* SOURCE
◇ ◇ ◇

- Directed by: Laxman Kumar
- Written by: Laxman Kumar Lakshmi Devy
- Produced by: Laxman Kumar Vijayaraghavendra
- Starring: Shiva Bobby Simha Lakshmi Devy
- Cinematography: Laxman Kumar
- Edited by: Richard Kevin
- Production company: Allin Pictures
- Distributed by: Auraa Cinemas
- Release date: 9 October 2015;
- Country: India
- Language: Tamil

= Masala Padam =

2015 Indian film by Laxman Kumar

Masala Padam is a 2015 Indian Tamil-language action comedy film directed, filmed and co-produced by cinematographer Laxman Kumar along with Vijayaraghavendra. The film stars Shiva, Bobby Simha and Gaurav alongside Lakshmi Devy, who besides playing the female lead, had also written the film's screenplay. The soundtrack and background score were composed by newcomer Karthik Acharya, while editing was handled by Richard Kevin.

Popular Audio label Lahari Music have acquired the audio rights of the film.
Lahari Music, pioneer record label company is making its Re-Entry in to the Tamil music industry with Masala Padam.

◇ ◇ ◇

* WRITTEN PROBLEM A
In the rows starting at the line containing "This screenshot has height=507, width=1022." and ending at the line containing "click(29, 169)", change "checkbox" to "check box" and return only those lines with nothing else altered.
The rows that follow the Masala Padam article are unrelated to it.

◇ ◇ ◇

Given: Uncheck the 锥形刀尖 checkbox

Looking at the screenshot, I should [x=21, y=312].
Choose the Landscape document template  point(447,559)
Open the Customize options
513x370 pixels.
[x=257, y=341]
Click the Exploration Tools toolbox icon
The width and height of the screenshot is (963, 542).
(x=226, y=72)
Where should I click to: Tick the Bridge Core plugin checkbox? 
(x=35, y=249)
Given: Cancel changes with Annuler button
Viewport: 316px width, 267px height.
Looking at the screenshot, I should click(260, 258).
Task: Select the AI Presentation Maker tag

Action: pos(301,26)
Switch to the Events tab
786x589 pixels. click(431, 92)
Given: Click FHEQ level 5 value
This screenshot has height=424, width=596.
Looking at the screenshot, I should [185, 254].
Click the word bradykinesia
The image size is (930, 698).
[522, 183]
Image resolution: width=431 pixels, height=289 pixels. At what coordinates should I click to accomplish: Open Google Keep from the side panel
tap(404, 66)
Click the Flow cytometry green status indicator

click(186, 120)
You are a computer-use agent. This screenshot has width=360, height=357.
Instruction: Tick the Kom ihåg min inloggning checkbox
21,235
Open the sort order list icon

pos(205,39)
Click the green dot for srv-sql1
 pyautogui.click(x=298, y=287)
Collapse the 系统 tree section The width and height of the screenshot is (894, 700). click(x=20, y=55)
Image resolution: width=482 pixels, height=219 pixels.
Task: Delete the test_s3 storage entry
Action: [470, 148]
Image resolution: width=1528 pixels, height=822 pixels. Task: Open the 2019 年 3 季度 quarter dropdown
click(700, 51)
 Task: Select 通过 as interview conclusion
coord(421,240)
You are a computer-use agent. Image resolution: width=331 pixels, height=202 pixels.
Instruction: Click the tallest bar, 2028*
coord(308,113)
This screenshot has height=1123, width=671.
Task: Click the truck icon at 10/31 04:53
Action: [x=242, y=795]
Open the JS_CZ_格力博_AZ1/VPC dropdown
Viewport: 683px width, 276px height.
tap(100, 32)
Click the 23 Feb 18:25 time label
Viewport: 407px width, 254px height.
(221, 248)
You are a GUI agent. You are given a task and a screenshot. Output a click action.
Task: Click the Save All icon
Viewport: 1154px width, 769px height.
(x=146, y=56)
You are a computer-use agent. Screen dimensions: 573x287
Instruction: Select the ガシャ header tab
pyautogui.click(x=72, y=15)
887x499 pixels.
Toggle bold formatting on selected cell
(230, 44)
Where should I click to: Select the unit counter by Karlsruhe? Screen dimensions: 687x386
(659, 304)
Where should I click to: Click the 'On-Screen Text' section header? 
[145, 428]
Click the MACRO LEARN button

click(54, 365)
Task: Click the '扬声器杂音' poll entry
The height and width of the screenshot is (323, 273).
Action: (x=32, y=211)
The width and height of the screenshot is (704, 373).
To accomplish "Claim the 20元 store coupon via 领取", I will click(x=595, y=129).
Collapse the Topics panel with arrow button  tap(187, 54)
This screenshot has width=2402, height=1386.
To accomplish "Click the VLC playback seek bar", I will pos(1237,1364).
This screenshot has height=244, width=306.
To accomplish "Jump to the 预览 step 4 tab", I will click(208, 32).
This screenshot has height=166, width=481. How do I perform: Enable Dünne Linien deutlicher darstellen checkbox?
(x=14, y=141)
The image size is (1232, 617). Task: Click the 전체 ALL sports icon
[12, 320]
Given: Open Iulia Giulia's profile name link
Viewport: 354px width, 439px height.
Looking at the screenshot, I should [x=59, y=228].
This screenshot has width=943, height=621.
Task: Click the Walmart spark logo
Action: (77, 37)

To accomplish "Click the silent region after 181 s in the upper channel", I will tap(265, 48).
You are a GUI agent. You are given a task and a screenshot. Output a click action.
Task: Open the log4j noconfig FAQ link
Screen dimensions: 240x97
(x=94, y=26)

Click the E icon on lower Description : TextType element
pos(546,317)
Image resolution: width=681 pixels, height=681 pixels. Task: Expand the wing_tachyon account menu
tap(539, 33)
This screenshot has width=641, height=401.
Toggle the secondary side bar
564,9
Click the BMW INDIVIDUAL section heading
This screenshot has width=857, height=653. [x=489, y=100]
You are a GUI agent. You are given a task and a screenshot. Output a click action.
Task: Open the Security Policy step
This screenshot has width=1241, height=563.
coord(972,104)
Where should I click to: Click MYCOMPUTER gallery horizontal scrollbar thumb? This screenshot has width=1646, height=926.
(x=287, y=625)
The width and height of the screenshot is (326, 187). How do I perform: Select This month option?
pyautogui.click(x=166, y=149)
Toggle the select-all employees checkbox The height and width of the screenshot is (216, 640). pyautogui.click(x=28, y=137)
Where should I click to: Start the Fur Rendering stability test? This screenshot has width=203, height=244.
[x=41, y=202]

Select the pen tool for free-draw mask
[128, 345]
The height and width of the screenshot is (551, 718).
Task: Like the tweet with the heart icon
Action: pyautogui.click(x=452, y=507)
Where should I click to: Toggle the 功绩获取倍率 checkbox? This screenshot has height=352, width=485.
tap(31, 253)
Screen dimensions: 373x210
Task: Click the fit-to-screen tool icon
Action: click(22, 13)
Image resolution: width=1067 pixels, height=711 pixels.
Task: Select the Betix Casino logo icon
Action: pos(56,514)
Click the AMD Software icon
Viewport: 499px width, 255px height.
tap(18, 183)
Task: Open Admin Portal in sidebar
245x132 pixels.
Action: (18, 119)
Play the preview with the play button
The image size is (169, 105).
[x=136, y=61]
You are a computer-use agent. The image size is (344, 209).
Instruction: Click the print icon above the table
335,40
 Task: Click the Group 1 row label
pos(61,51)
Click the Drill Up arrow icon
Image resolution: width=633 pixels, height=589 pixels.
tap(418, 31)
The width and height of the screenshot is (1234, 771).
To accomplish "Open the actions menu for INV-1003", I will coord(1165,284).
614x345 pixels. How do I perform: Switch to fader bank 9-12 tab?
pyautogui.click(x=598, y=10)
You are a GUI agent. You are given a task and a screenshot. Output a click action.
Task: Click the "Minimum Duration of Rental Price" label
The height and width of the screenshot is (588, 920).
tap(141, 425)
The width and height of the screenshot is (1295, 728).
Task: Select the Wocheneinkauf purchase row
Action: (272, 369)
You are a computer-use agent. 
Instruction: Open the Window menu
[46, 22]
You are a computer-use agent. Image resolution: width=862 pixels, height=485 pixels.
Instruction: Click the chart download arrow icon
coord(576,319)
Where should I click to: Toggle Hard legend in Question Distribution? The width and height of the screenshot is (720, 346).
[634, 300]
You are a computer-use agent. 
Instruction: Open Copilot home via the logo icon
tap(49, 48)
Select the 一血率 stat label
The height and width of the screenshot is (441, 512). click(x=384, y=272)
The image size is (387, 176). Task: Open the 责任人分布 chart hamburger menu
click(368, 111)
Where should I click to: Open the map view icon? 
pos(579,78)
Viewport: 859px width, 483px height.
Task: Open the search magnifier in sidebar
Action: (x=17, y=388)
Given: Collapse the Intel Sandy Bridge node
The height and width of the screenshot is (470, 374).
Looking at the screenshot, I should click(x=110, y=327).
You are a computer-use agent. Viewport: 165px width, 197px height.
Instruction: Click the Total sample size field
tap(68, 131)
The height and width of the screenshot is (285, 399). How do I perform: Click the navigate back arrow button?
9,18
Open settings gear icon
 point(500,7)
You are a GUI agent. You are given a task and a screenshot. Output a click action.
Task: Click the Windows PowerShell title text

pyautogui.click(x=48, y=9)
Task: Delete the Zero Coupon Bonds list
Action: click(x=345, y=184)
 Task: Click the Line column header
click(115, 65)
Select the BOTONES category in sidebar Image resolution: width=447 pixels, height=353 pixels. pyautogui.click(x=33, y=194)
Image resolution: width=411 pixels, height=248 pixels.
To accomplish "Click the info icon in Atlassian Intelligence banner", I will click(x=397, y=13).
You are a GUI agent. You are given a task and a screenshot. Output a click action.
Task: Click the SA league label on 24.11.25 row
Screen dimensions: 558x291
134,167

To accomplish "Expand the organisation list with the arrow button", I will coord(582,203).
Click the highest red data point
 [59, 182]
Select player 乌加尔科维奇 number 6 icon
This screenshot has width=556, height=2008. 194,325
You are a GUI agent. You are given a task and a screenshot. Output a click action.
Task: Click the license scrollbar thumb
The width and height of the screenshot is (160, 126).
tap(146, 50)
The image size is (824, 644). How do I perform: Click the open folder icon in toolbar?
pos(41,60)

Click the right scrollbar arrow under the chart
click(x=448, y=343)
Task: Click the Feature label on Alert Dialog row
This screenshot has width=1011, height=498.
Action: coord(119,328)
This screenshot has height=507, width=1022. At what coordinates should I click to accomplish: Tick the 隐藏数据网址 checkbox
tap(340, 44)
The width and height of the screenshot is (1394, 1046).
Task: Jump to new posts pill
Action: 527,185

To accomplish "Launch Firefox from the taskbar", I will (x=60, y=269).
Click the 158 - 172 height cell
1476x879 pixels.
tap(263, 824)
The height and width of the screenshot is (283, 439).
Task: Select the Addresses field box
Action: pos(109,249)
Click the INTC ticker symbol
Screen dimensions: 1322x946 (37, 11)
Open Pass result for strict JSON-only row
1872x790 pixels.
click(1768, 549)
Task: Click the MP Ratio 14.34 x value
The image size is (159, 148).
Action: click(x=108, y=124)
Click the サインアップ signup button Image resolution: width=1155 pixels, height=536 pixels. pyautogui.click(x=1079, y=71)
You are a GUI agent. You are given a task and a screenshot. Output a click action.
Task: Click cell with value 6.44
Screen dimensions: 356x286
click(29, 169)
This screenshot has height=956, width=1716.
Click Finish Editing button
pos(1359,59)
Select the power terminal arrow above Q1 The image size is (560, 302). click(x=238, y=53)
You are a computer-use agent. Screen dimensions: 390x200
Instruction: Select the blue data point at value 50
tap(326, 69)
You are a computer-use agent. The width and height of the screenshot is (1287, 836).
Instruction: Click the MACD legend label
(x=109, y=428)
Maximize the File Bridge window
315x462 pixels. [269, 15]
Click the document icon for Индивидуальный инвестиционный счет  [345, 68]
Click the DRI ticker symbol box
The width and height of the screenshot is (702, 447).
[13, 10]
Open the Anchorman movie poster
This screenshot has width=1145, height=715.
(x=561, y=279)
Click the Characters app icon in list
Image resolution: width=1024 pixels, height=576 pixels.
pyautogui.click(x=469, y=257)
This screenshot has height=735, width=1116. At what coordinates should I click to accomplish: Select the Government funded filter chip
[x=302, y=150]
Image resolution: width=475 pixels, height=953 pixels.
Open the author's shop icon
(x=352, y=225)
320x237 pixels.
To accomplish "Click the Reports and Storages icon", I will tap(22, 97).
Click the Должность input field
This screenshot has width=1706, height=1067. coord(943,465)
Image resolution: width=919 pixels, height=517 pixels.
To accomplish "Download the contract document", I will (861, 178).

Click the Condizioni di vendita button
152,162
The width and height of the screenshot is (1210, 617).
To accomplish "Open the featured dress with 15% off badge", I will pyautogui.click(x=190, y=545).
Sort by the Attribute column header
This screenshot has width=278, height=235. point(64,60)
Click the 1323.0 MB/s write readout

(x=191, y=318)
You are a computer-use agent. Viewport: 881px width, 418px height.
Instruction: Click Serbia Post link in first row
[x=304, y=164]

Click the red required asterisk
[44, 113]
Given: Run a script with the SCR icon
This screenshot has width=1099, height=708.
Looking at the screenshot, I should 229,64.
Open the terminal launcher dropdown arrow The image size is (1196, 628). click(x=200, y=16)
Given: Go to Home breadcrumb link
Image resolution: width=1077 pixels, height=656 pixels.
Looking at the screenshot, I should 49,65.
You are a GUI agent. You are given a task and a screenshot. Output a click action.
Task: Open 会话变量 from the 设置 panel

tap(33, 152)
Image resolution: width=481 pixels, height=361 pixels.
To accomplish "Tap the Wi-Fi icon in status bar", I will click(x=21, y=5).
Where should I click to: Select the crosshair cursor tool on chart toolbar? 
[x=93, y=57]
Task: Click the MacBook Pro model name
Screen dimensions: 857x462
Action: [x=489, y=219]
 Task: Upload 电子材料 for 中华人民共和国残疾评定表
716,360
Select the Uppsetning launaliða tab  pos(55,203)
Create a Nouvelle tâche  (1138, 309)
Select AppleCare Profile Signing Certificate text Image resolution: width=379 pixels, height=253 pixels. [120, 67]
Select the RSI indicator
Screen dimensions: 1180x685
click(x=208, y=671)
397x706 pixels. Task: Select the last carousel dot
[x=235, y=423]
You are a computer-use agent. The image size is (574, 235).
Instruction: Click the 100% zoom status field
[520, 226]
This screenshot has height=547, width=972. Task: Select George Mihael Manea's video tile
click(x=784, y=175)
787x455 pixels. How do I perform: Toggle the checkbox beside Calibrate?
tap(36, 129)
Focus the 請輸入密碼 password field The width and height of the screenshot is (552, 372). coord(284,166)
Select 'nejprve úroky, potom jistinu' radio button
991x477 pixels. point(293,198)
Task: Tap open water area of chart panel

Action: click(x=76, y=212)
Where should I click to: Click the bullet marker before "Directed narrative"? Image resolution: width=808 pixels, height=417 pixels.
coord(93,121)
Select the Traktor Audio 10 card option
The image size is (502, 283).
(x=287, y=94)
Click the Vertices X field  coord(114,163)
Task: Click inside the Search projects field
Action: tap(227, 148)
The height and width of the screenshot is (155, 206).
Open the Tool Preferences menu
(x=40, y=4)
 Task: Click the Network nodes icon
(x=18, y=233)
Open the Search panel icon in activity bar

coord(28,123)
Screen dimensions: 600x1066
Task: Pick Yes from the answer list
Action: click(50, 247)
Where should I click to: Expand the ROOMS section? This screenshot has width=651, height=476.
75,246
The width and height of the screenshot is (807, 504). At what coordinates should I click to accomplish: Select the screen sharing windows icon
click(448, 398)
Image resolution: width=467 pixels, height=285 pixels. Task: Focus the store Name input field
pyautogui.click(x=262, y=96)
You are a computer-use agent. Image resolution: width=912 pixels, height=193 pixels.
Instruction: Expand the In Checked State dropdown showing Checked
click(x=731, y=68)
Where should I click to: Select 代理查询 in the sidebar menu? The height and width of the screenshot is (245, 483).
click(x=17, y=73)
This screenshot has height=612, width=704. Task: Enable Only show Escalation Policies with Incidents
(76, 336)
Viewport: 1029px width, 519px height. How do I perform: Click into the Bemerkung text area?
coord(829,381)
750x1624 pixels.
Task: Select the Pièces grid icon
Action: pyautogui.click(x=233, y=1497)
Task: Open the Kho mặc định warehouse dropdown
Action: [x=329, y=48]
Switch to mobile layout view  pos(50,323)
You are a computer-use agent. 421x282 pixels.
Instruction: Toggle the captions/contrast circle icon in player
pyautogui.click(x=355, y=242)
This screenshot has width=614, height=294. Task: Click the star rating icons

◇ ◇ ◇

* WRITTEN PROBLEM B
Reproduce word for word the passage of the Masala Padam article starting at "Popular Audio label" and ending at "with Masala Padam.".

* TASK ANSWER A
This screenshot has height=507, width=1022. At what coordinates should I click to accomplish: Tick the 隐藏数据网址 check box
tap(340, 44)
The width and height of the screenshot is (1394, 1046).
Task: Jump to new posts pill
Action: 527,185

To accomplish "Launch Firefox from the taskbar", I will (x=60, y=269).
Click the 158 - 172 height cell
1476x879 pixels.
tap(263, 824)
The height and width of the screenshot is (283, 439).
Task: Select the Addresses field box
Action: pos(109,249)
Click the INTC ticker symbol
Screen dimensions: 1322x946 (37, 11)
Open Pass result for strict JSON-only row
1872x790 pixels.
click(1768, 549)
Task: Click the MP Ratio 14.34 x value
The image size is (159, 148).
Action: click(x=108, y=124)
Click the サインアップ signup button Image resolution: width=1155 pixels, height=536 pixels. pyautogui.click(x=1079, y=71)
You are a GUI agent. You are given a task and a screenshot. Output a click action.
Task: Click cell with value 6.44
Screen dimensions: 356x286
click(29, 169)

* TASK ANSWER B
Popular Audio label Lahari Music have acquired the audio rights of the film.
Lahari Music, pioneer record label company is making its Re-Entry in to the Tamil music industry with Masala Padam.